The central witness of the Bible is God’s self-revelation in the person and work of the historical Jesus, who is proclaimed as God Incarnate,  and whose central act was entering into human death only to triumph and prove defeat of death in his resurrection. 


Question: Isn’t resurrection an re-adapted concept—just another invention?

The idea of resurrection is unique and unprecedented.  No one expected, anticipated, or otherwise conceived of resurrection.  It is in Jesus an utterly new, utterly unique phenomenon.  It stands as the singular proof that God—not Death—has the final word.


5. Death in the forms of affliction, pain, suffering, misery and poverty—as well as the biological death of humankind and the cosmos—must be addressed.

Death is not only our biological end, but its shadows mar life with pain, suffering, injustice, poverty, disease, etc.

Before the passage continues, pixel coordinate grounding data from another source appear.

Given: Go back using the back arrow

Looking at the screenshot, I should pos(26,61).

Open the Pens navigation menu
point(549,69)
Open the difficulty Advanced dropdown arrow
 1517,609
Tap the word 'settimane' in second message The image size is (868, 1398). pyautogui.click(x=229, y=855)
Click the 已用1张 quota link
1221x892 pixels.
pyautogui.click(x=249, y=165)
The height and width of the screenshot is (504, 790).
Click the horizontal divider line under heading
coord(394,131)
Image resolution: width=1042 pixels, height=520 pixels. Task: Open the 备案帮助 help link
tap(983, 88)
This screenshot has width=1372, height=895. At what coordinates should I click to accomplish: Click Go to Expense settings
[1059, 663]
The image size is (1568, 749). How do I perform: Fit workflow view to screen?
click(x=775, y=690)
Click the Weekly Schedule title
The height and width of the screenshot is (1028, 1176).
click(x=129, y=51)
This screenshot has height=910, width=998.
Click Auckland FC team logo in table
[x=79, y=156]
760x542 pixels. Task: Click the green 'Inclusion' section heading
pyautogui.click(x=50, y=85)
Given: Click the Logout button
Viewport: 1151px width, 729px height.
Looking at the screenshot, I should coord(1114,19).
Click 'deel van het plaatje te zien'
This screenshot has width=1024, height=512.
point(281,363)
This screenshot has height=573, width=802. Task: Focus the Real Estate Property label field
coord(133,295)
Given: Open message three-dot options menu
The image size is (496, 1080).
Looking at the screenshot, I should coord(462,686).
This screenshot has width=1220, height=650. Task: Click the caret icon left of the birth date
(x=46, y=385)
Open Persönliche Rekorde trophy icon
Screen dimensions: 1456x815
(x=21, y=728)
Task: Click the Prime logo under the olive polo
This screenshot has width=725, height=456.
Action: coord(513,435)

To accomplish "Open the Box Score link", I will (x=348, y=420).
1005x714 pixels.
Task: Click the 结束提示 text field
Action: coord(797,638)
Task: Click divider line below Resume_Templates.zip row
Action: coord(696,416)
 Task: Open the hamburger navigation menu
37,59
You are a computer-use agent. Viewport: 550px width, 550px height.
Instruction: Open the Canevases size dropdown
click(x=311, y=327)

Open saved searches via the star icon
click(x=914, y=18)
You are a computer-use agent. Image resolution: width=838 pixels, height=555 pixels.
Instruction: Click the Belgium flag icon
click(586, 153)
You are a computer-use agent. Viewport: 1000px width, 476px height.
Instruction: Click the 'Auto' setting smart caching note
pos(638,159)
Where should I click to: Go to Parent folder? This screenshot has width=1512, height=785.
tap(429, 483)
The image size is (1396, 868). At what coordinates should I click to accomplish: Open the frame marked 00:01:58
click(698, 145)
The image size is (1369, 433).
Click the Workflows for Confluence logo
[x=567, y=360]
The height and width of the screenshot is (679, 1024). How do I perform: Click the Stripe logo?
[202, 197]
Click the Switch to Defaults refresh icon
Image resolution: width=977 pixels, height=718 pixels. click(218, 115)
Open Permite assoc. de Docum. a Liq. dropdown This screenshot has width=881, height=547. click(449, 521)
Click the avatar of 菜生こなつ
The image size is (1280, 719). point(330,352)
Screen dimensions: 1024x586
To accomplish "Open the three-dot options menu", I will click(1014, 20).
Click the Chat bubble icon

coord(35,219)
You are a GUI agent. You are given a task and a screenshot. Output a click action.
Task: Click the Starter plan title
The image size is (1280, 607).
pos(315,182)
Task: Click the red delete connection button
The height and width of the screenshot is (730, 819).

God’s relevance and power over death can be demonstrated in overpowering these shadows of death as well. Pain and suffering are the acid tests of any philosophy, worldview or religion.

The Jesus of history took on poverty by choice, and his ministry is marked not only by proclaiming the eternity of God, but by tireless works of healing. Jesus demonstrates an authority over nature and reality that is not seen in any other worldview.  He addresses not only Death, but its shadows as well.


6. If belief in God, or service to God, is for this life only, then it is pointless, meaningless—all vanity. It must be about more than temporary solutions.

All religious or political enthusiasms designed to make the world a better place are in vain. Yes, they have some temporal value, and do temporarily increase our comfort, but are all swallowed up in death. For a faith system by any name to be worth anything, it must deal with the acid test, and must do so in terms of eternity. Any faith system that is merely temporary—for this short life alone—isn’t worth the time. Science and medicine will take care of us just as well.

Paul says it succinctly in 1 Corinthians 15.9:


If we have hoped in Christ in this life only, we are of all humanity most to be pitied.

The proclamation of the Bible is that although science, technology, politics, progress, and every other invention of humankind—as well as the natural cosmos itself—will come to its end in Death, that life eternal is offered to lowly human beings by a loving, all-sufficient God who is infinitely greater than Death—who has proven and demonstrated God’s more-perfect-than-Death reality—and who has revealed this to be true through God’s own self-revelation rather than a human projection.

Before there was science and technology (or even decent astronomy), the Bible witnessed to God’s ultimate intention to save human beings from Death’s seemingly-absolute power by completing the cosmos in a new act of creation. The promise of “a new heaven and a new earth” means a great change in the cosmos, perhaps not unlike the resurrection itself.  Not a mere resuscitation, but an utter, total renovation of all that is worth eternal preservation. 

The Gospel (which means good news) is that God will save those whom he knows, and he knows all of us who come to know him through his self-revelation.


Question: Why doesn’t God self-reveal more completely? Why so cagey? Why doesn’t he just split open the sky and stick his face down to us?


According to the Bible (remember, we don’t get to make this up), that’s God’s business. Apparently, God wants us to be in relationship to him in this tenuous manner. This is the Bible’s definition of faith. We relate to God in the way that God wants and chooses, not the way we want.  That keeps God God and humanity humanity.  Read the Bible.


But the Bible is weird and ancient, full of outmoded worldviews, militant brutalities, and followers who seem like idiots.


True. Enjoy.


And today’s followers are no better.


True, and many have used and abused the Bible in horrendous ways, but that’s not the Bible’s fault. People ruin everything. If your problem is with people, then we’re on the same page. Maybe you don’t have the same problems.


So hang out with us—maybe we can learn something from you.  Find a church—maybe nothing will happen, but maybe something will.  God gives a lot people faith unexpectedly. Sometimes people who don’t want it at all find themselves compelled by it.  In any case, it can’t hurt you to risk checking it all out a bit more deeply.